Sean Noonan

Biography

A drummer and composer whose music enthusiastically defies category, Sean Noonan prefers the title “Rhythmic Storyteller” – an apt description for a modern-day sonic griot who spins imaginative yarns in the ancient tradition of wandering minstrels while weaving captivating narrative tapestries via his unique polyrhythmic language.  His compositions portray discoveries from a "wandering folk" theory where he spans the globe collecting and adapting stories, legends and folklore of diverse cultural traditions.

Conlon Nancarrow declared: “Time is the last frontier of music”. I am interested in further developing Nancarrow's numerous temporal experiments and the manipulation of time perception in contemporary performance practice as a composition technique.  I am a composer, improviser, and percussionist, performing and conducting my work from behind the drum kit. My music is informed by an eclectic variety of influences, including collected tone rows (e.g. Alban Berg), harmolodic jazz (Marc Ribot, Jamaaladeen Tacuma), aleatoric comprovisation (John Zorn, John Cage), Krautrock (Malcolm Mooney, CAN) and Malian griot traditions (Abdoulaye Diabaté).



In 1999 I received a Bachelor in Music Education at Berklee College of Music. During my studies I worked at the Old School House Theater on Sanibel Island, Florida, backing legendary Hollywood songstress Marni Nixon. While on tour in Italy in 2003 I was in a near-fatal car wreck and during my long period of recovery and rehabilitation I discovered the multi-temporal music of Conlon Nancarrow. His ideas subsequently became integral to my compositional style. A 2006 commission from the American Composers Forum led to formulating the "wandering folk" theory where I span the globe collecting and adapting  folklore of diverse cultural traditions. During this period of travel and research between 2006 and 2011 I created 5 albums as the Afro-Celtic world music project Brewed by Noon.



In 2011 I earned a Masters Degree in Composition from the Aaron Copland Music School which resulted in the release of A Gambler’s Hand, a suite of pieces for amplified string quartet and drums, largely composed but with improvisational sections (third stream uniting jazz and classical forms and approaches), inspired equally by the great string quartet tradition (Beethoven and Bartok in particular).
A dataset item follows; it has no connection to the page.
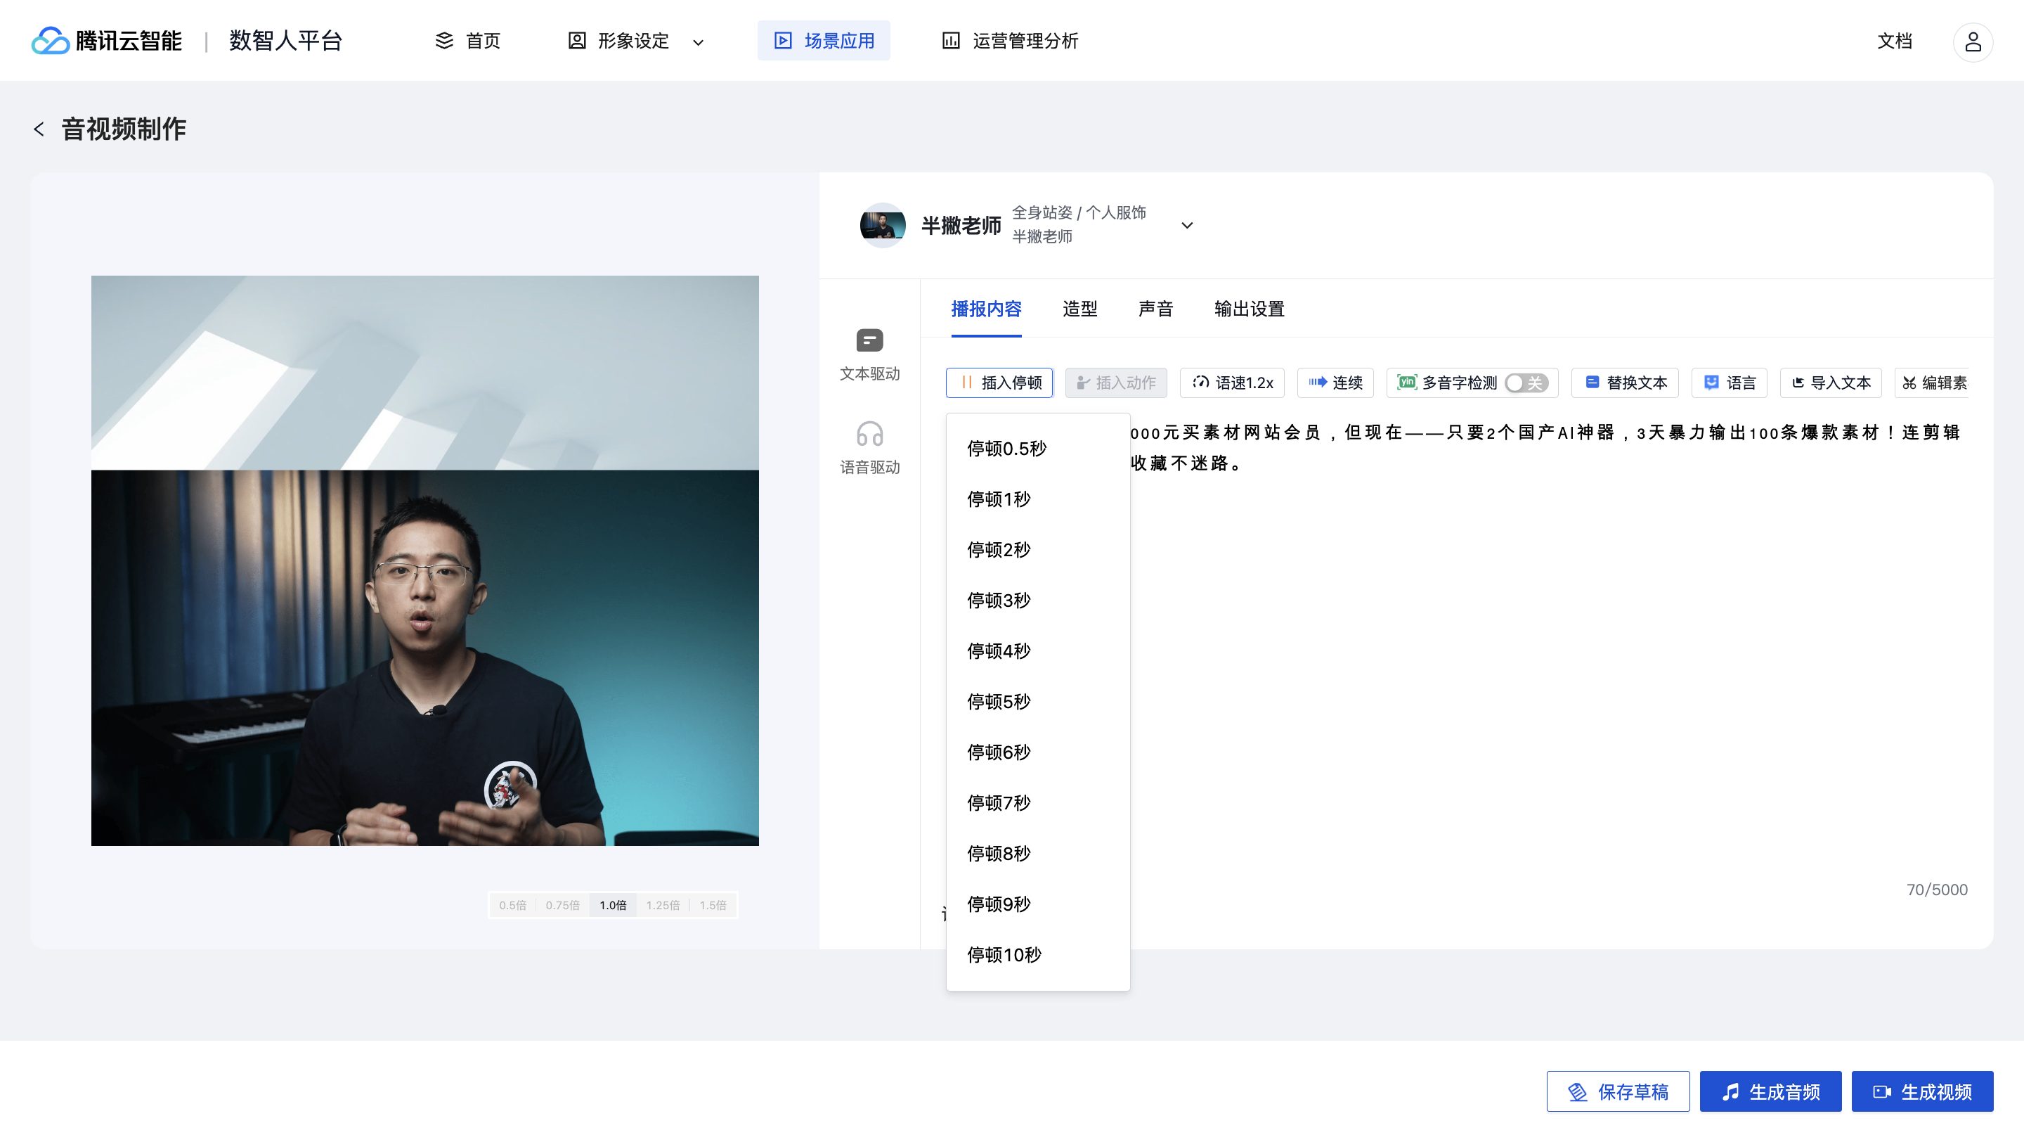Click the 生成视频 button
Image resolution: width=2024 pixels, height=1142 pixels.
click(x=1922, y=1092)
I have published over 120 works which have been reviewed, broadcasted and heard by thousands of listeners in over 15 countries, with hundreds of performances in diverse venues and international festivals. In 2016 I was commissioned by the Sant'anna Arresi Jazz Festival to write the 90 minute Zappantion Rock Opera, where the artistic director asked me to dedicate a work to Frank Zappa and Edgar Varese. My discography includes 24 diverse albums such as the 2019 Rarenoise Records release Tan Man's Hat which fuses free funk pre-rap beat poetry by Malcolm Mooney of CAN and Jamaaladeen Tacuma from Ornette Coleman's Primetime.

With his latest project, Drumavox, Noonan once again bridges past and future with his trademark combination of musical exploration, offbeat humor, and eclectic vision. The “sonic griot” melds ancient traditions and folk tales with experimental techniques and irreverent songwriting in a whirlwind of folk and avant-jazz, offbeat rock and vocal harmonies.  Bringing together Noonan’s drumset majestry with a virtuosic and fearless Sardinian vocal quartet, Drumavox comprises the earliest musical instruments in the human arsenal – voice and percussion – in ways that our evolutionary ancestors could never have anticipated – and that will even surprise the most fluid of contemporary listeners.  Gorgeous and playful, provocative and soulful, traditional and adventurous. Drumavox pairs contrasts as startlingly and harmoniously as it pairs percussion and voice.



Anatomical Planes, is the latest edition to my chamber music series featuring the Ligeti Quartet which continues to explore concepts from A Gambler’s Hand (2012) and In the Ring (2014).  Anatomical Planes is a future album release consisting of five suites which employ polytemporal concepts from Conlon Nancarrow's Studies for Player Piano: Study No. 5 (two repeating ostinatos at tempos of 5-against-7) Study No. 11 (an isorhythmic blues on a repeating sequence of 120 chords) and Study No. 20, (a pointillist duration canon of repeating notes within small ranges).



Polytemporal music is composed using two or more different simultaneous tempos or speeds. Henry Cowell first envisioned polytemporal theories of divisive rhythm in his treatise New Musical Resources (1919), discovering a way to structure rhythmic duration in a similar way that had been achieved with harmony, that pitch intervals, and polyrhythms are manifestations of the same phenomenon, differentiated only by speed. This became the main inspiration for Conlon Nancarrow's 50 Studies for Player Piano (1948-92) which synthesized the two main conventions in which rhythm is composed (divisive or additive approaches).



I am interested in collaborating with improvisers, chamber groups, rock opera, choirs, jazz, rock, folk, electronic world musicians and more.